Task goal ▸ Which lines in the entries below contain the string "computer"? Show each of them in full.

Records to use ▸
+ + + +

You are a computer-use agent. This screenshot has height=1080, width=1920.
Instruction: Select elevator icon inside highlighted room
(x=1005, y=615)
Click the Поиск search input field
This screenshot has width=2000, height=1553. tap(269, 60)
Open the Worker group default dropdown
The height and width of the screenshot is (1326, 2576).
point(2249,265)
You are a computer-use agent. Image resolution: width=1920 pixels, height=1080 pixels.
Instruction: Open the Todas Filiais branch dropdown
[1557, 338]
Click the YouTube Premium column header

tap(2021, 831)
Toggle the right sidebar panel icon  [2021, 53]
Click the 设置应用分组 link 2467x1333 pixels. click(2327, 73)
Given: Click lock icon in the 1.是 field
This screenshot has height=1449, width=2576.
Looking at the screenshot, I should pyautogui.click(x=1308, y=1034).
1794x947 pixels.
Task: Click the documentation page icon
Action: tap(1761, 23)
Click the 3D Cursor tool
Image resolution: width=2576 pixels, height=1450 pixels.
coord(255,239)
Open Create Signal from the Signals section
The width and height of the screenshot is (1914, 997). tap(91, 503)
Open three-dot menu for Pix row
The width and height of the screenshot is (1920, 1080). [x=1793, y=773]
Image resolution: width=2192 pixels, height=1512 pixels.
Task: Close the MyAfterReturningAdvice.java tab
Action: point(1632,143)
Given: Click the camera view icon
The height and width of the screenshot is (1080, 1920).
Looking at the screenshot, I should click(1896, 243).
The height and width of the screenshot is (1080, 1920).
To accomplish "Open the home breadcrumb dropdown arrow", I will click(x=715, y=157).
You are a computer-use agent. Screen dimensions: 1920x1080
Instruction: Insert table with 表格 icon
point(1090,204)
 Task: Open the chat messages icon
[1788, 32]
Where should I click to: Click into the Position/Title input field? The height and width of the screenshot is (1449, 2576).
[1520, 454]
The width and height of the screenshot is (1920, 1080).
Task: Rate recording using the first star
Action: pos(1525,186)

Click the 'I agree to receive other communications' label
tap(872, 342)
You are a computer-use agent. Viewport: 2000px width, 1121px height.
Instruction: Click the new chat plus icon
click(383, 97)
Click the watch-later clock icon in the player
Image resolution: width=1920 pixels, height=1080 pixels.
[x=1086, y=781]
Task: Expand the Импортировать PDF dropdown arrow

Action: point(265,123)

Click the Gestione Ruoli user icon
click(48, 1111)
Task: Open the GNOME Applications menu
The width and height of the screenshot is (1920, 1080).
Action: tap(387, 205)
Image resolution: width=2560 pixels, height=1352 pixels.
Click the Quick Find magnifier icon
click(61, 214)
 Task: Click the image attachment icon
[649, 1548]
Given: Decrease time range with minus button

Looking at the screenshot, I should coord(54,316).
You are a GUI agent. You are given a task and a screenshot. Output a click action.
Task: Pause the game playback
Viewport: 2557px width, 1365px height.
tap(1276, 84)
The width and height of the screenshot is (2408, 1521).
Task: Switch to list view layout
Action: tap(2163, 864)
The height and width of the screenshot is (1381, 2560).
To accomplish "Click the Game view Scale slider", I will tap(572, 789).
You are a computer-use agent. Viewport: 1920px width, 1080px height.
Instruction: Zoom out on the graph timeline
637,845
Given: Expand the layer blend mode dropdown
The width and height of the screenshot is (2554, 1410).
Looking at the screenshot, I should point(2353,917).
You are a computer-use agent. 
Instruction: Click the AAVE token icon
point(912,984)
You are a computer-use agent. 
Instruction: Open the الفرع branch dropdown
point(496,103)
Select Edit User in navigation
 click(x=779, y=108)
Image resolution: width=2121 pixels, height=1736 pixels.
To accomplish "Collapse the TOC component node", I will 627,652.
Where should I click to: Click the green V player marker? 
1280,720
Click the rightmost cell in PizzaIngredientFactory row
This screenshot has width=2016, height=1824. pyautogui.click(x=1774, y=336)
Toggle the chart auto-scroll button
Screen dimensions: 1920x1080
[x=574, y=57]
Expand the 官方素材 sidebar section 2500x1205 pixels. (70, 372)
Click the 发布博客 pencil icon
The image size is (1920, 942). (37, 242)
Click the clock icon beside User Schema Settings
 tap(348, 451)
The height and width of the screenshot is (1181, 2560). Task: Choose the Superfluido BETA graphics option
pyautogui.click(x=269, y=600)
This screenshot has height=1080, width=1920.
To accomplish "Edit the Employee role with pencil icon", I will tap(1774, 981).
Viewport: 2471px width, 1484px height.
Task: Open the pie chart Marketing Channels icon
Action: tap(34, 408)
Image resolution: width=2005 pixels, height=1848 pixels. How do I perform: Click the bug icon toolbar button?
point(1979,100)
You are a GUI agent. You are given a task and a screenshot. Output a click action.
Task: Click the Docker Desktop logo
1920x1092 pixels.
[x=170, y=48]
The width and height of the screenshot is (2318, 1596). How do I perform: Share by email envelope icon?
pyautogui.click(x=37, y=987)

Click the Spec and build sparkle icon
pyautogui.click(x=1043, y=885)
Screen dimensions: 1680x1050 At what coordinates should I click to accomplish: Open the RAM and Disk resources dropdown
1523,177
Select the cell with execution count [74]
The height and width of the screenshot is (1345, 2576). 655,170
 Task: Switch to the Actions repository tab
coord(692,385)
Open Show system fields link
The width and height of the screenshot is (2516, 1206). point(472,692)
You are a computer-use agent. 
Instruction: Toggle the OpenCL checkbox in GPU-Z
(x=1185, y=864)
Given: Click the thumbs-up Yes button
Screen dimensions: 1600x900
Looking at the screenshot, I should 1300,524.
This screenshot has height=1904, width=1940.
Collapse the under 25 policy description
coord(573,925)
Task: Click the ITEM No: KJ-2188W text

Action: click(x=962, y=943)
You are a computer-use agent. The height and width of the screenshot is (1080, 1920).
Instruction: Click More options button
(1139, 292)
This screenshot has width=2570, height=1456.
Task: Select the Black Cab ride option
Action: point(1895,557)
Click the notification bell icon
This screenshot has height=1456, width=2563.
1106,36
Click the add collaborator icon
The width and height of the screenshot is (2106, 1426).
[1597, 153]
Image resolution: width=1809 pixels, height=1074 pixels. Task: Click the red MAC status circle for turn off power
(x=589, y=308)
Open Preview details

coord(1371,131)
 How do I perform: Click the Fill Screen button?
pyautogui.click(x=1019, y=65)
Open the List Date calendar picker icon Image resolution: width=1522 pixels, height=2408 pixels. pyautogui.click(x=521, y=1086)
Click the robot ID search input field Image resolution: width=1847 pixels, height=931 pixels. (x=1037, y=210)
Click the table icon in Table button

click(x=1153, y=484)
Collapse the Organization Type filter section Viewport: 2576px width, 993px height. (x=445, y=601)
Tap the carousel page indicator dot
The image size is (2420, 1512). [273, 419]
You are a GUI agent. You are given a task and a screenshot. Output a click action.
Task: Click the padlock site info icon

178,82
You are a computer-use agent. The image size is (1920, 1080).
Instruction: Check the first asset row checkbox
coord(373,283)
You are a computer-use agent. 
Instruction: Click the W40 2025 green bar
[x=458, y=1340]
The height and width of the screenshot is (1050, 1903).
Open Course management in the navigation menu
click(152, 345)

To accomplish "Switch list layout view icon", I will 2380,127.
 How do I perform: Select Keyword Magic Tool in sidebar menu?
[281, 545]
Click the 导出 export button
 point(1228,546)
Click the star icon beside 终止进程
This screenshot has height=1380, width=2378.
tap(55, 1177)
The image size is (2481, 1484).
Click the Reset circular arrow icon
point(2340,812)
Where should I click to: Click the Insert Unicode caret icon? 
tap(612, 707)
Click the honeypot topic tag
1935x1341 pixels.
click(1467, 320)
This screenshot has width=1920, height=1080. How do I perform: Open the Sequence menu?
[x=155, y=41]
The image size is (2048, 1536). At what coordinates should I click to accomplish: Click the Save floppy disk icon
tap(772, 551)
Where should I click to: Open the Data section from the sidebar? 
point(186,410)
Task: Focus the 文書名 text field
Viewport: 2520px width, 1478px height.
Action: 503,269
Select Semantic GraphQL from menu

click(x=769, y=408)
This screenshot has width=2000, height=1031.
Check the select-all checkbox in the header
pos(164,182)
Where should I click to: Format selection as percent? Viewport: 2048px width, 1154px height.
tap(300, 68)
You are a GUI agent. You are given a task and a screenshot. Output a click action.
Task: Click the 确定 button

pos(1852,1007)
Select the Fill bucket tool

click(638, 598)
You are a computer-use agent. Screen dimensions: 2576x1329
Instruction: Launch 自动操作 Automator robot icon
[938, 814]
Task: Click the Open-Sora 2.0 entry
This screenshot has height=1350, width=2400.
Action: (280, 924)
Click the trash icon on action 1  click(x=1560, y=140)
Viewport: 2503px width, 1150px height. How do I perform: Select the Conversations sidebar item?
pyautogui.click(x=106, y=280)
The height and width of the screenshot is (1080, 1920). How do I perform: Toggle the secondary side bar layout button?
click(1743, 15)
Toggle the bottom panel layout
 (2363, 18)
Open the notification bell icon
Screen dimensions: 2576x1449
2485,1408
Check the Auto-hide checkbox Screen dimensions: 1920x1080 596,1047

+ + + +

Answer to this problem ▸
You are a computer-use agent. This screenshot has height=1080, width=1920.
You are a computer-use agent. Image resolution: width=1920 pixels, height=1080 pixels.
You are a computer-use agent. Screen dimensions: 1920x1080
You are a computer-use agent. Viewport: 2000px width, 1121px height.
You are a computer-use agent. Viewport: 1920px width, 1080px height.
You are a computer-use agent. 
You are a computer-use agent. 
You are a computer-use agent. 
You are a computer-use agent. The height and width of the screenshot is (1080, 1920).
You are a computer-use agent. The image size is (1920, 1080).
You are a computer-use agent. 
You are a computer-use agent. Screen dimensions: 2576x1329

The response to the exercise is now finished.